## Work to do
Change each "Where should I click to" in the material below to "Where do I click to", and write out all the lines again with nothing else altered.

[Dataset rows]
# # #

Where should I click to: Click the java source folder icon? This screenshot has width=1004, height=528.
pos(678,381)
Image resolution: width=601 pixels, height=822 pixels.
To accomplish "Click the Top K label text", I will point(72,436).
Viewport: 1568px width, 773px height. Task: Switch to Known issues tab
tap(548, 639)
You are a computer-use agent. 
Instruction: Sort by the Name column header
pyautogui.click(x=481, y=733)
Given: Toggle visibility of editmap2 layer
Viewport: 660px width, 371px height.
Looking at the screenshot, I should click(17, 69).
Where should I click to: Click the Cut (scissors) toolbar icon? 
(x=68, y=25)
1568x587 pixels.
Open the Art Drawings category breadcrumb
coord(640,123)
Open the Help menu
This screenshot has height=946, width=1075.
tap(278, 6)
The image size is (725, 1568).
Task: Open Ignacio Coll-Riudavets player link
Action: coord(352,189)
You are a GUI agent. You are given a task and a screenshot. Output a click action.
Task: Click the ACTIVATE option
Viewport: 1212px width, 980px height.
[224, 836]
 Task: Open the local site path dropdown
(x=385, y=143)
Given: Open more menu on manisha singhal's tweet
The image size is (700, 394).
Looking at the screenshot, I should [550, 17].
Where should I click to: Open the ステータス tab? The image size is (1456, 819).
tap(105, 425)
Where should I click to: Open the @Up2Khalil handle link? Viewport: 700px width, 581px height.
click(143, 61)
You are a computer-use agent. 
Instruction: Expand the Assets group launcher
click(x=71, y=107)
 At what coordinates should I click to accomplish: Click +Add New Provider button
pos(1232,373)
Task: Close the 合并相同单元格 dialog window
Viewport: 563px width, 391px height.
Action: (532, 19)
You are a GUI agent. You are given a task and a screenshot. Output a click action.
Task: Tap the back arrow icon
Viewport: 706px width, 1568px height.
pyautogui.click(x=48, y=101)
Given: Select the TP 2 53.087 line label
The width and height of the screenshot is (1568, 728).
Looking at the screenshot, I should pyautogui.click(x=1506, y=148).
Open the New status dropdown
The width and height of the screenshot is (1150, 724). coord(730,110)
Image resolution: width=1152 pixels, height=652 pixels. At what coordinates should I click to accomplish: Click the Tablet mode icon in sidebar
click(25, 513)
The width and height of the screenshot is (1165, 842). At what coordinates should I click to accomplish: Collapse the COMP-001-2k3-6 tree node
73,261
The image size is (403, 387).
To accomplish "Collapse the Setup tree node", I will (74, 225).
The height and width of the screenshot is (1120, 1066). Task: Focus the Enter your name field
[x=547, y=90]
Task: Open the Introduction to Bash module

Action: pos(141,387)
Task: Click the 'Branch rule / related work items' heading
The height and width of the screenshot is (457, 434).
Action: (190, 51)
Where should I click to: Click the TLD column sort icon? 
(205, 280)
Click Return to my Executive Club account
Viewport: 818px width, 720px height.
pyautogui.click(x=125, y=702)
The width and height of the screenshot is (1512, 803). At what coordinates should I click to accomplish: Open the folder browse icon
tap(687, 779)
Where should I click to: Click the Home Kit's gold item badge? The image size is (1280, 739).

# # #

## Response to this task
Where do I click to: Click the java source folder icon? This screenshot has width=1004, height=528.
pos(678,381)
Image resolution: width=601 pixels, height=822 pixels.
To accomplish "Click the Top K label text", I will point(72,436).
Viewport: 1568px width, 773px height. Task: Switch to Known issues tab
tap(548, 639)
You are a computer-use agent. 
Instruction: Sort by the Name column header
pyautogui.click(x=481, y=733)
Given: Toggle visibility of editmap2 layer
Viewport: 660px width, 371px height.
Looking at the screenshot, I should click(17, 69).
Where do I click to: Click the Cut (scissors) toolbar icon? 
(x=68, y=25)
1568x587 pixels.
Open the Art Drawings category breadcrumb
coord(640,123)
Open the Help menu
This screenshot has height=946, width=1075.
tap(278, 6)
The image size is (725, 1568).
Task: Open Ignacio Coll-Riudavets player link
Action: coord(352,189)
You are a GUI agent. You are given a task and a screenshot. Output a click action.
Task: Click the ACTIVATE option
Viewport: 1212px width, 980px height.
[224, 836]
 Task: Open the local site path dropdown
(x=385, y=143)
Given: Open more menu on manisha singhal's tweet
The image size is (700, 394).
Looking at the screenshot, I should [550, 17].
Where do I click to: Open the ステータス tab? The image size is (1456, 819).
tap(105, 425)
Where do I click to: Open the @Up2Khalil handle link? Viewport: 700px width, 581px height.
click(143, 61)
You are a computer-use agent. 
Instruction: Expand the Assets group launcher
click(x=71, y=107)
 At what coordinates should I click to accomplish: Click +Add New Provider button
pos(1232,373)
Task: Close the 合并相同单元格 dialog window
Viewport: 563px width, 391px height.
Action: (532, 19)
You are a GUI agent. You are given a task and a screenshot. Output a click action.
Task: Tap the back arrow icon
Viewport: 706px width, 1568px height.
pyautogui.click(x=48, y=101)
Given: Select the TP 2 53.087 line label
The width and height of the screenshot is (1568, 728).
Looking at the screenshot, I should pyautogui.click(x=1506, y=148).
Open the New status dropdown
The width and height of the screenshot is (1150, 724). coord(730,110)
Image resolution: width=1152 pixels, height=652 pixels. At what coordinates should I click to accomplish: Click the Tablet mode icon in sidebar
click(25, 513)
The width and height of the screenshot is (1165, 842). At what coordinates should I click to accomplish: Collapse the COMP-001-2k3-6 tree node
73,261
The image size is (403, 387).
To accomplish "Collapse the Setup tree node", I will (74, 225).
The height and width of the screenshot is (1120, 1066). Task: Focus the Enter your name field
[x=547, y=90]
Task: Open the Introduction to Bash module

Action: pos(141,387)
Task: Click the 'Branch rule / related work items' heading
The height and width of the screenshot is (457, 434).
Action: (190, 51)
Where do I click to: Click the TLD column sort icon? 
(205, 280)
Click Return to my Executive Club account
Viewport: 818px width, 720px height.
pyautogui.click(x=125, y=702)
The width and height of the screenshot is (1512, 803). At what coordinates should I click to accomplish: Open the folder browse icon
tap(687, 779)
Where do I click to: Click the Home Kit's gold item badge? The image size is (1280, 739).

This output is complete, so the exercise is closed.